#### AIM OF THE TASK
Please print the entries from the line with "Брус (82, 678)" up to and including the line with "Фасадные материалы", copying each line unchanged.

#### RECORDS TO PROCESS

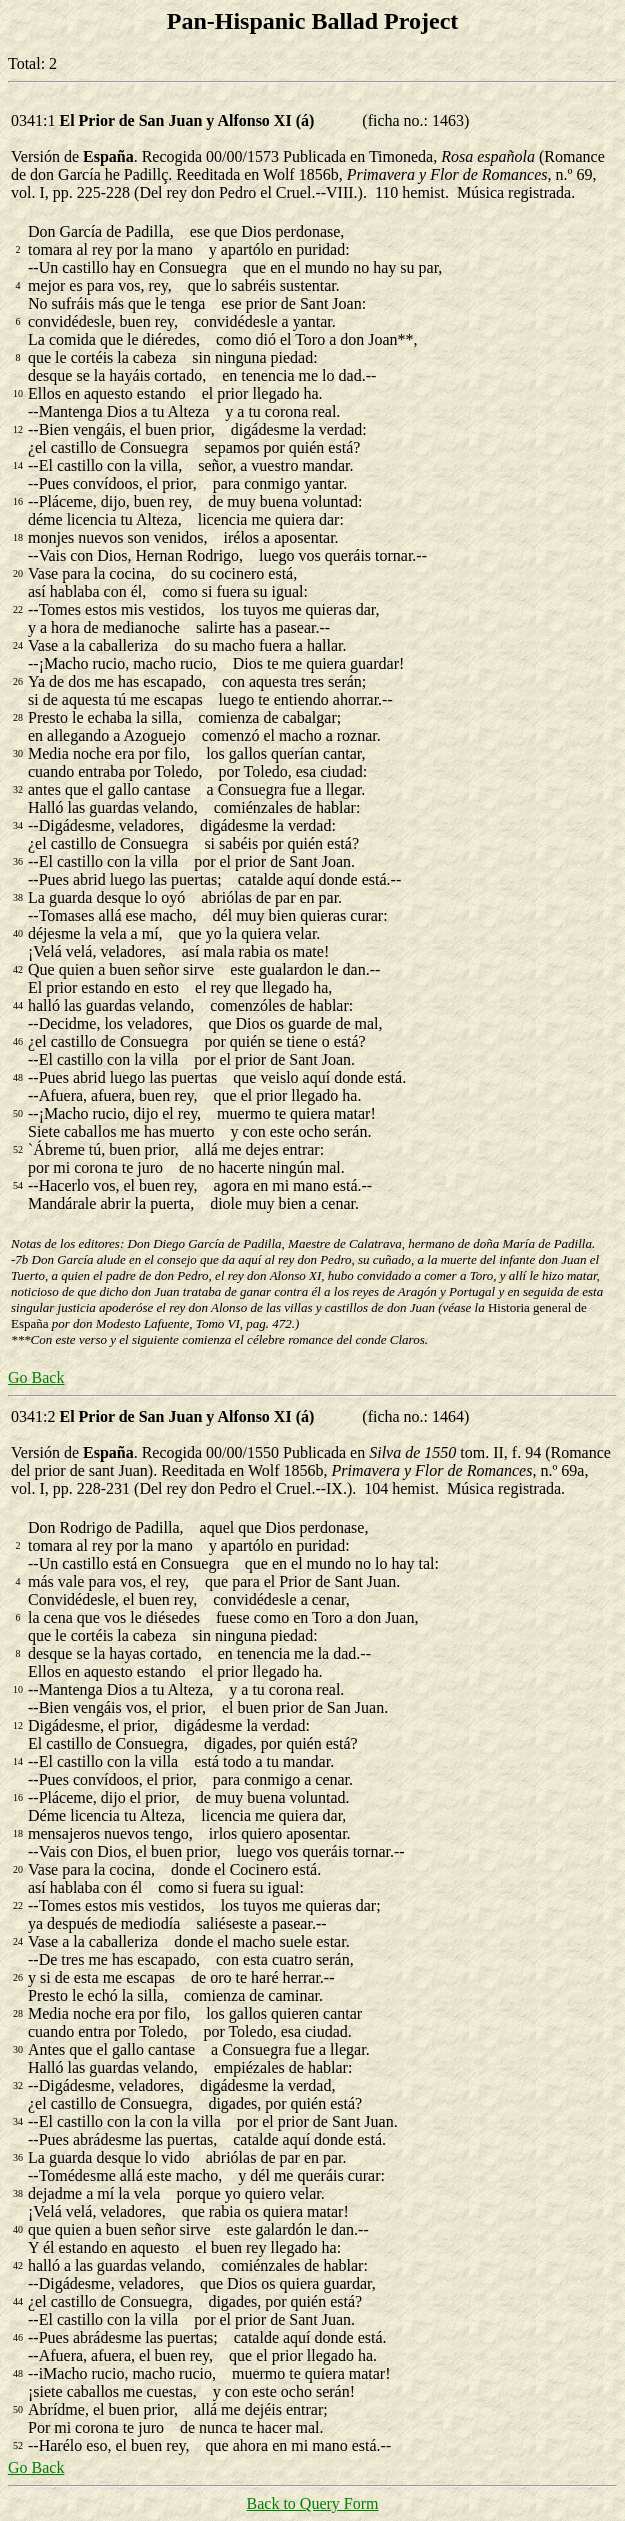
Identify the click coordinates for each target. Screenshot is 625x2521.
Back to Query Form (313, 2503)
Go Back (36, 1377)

==

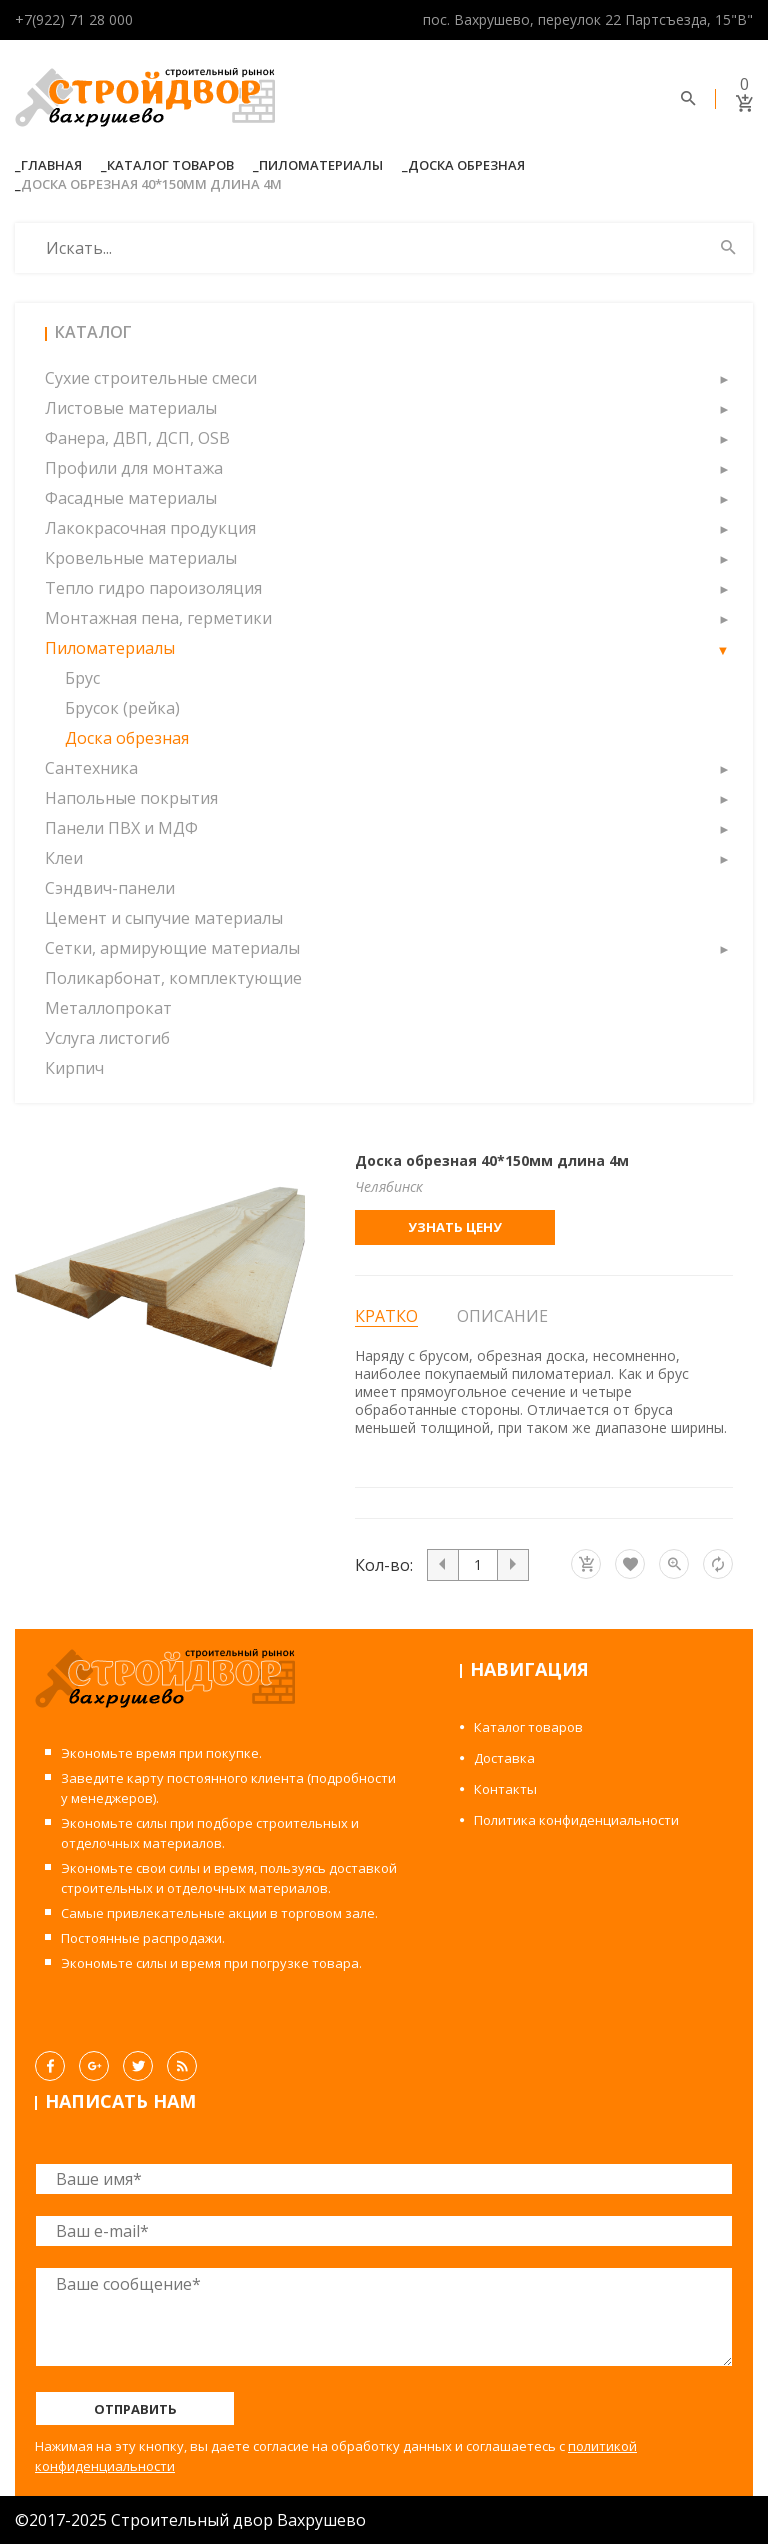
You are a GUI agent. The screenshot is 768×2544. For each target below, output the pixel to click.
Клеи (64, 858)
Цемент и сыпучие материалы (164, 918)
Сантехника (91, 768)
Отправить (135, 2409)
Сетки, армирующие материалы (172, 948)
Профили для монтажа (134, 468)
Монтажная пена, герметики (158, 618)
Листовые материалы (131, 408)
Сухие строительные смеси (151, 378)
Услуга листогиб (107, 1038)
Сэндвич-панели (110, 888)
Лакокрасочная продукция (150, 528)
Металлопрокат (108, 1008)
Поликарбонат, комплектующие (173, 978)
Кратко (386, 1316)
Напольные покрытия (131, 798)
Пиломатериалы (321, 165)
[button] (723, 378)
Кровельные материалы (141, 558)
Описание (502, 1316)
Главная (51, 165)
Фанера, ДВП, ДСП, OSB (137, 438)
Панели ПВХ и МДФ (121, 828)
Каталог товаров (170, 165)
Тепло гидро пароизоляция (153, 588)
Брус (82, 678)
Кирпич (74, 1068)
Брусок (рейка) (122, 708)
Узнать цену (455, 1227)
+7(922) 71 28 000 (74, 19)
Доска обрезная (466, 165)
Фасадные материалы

#### RESPONSE
Брус (82, 678)
Кирпич (74, 1068)
Брусок (рейка) (122, 708)
Узнать цену (455, 1227)
+7(922) 71 28 000 (74, 19)
Доска обрезная (466, 165)
Фасадные материалы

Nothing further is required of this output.